- [RECORDS PROVIDED]
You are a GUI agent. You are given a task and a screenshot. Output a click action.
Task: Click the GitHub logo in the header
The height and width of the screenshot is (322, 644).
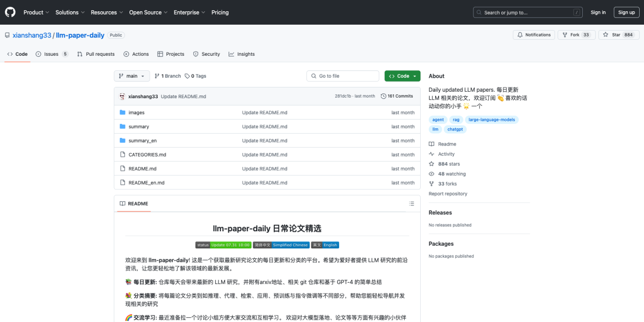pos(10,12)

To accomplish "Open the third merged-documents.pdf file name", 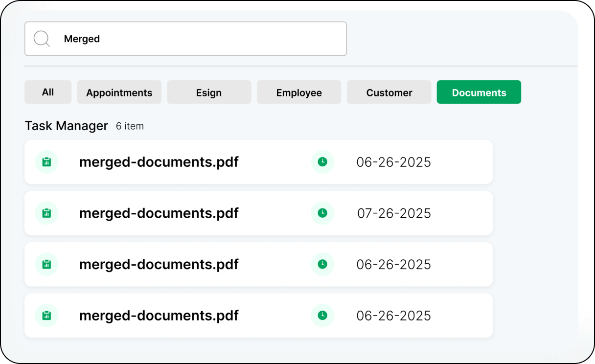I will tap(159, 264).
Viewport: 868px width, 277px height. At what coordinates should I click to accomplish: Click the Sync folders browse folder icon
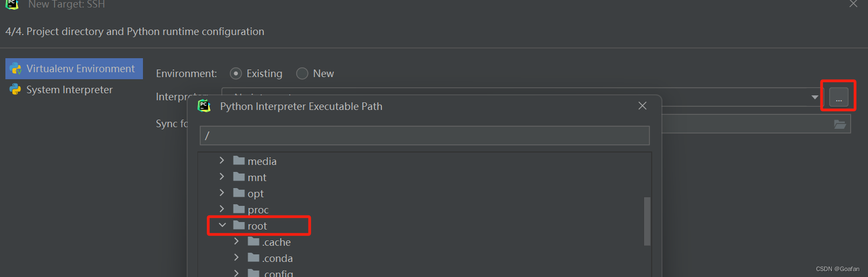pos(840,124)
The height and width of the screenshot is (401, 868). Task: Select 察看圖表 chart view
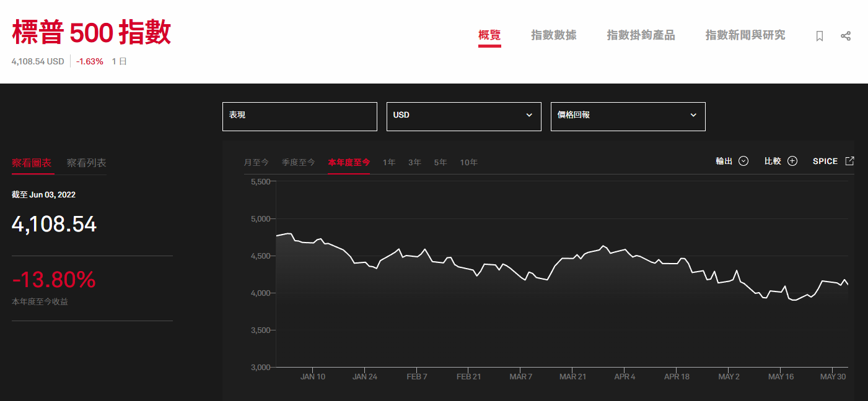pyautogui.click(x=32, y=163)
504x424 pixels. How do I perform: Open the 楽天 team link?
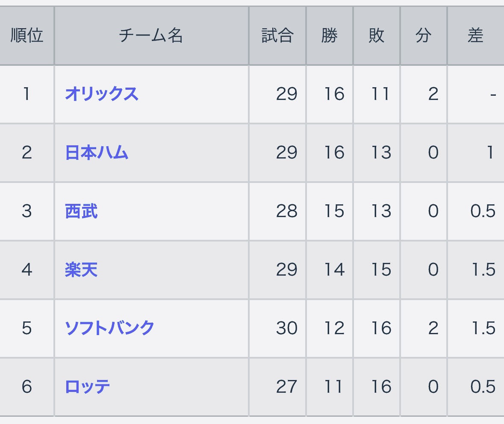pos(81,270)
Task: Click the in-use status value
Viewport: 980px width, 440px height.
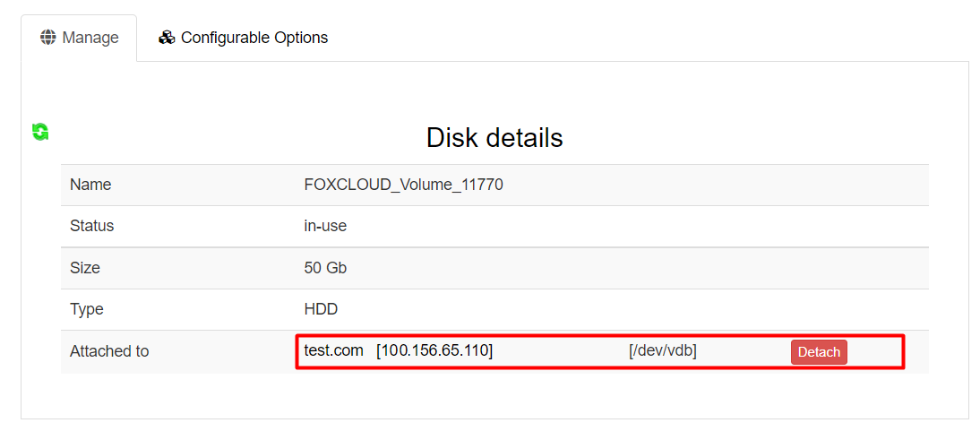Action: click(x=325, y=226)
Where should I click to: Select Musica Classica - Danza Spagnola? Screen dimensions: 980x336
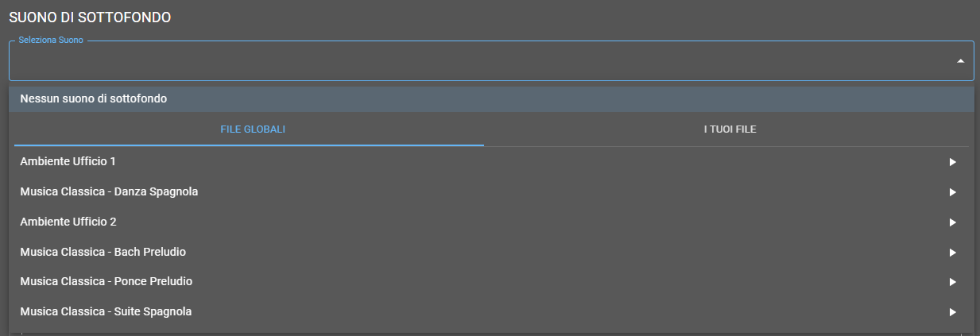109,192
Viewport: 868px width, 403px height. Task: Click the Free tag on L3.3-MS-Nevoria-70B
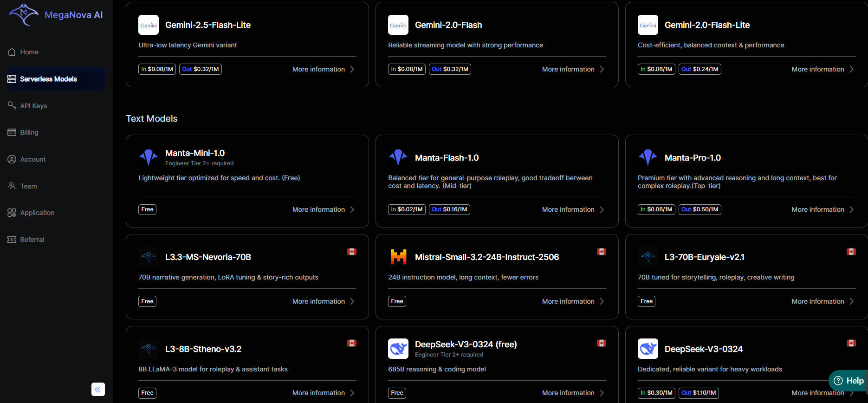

- [WORK REQUIRED] Each line from the one containing "Viewport: 980px width, 440px height." through the last line of the listing must be copied exactly, and the pictures must not be.

- [SOLUTION TO THIS PROBLEM]
Viewport: 980px width, 440px height.
Action: click(x=325, y=226)
Where should I click to: Select Musica Classica - Danza Spagnola? Screen dimensions: 980x336
109,192
Viewport: 868px width, 403px height. Task: Click the Free tag on L3.3-MS-Nevoria-70B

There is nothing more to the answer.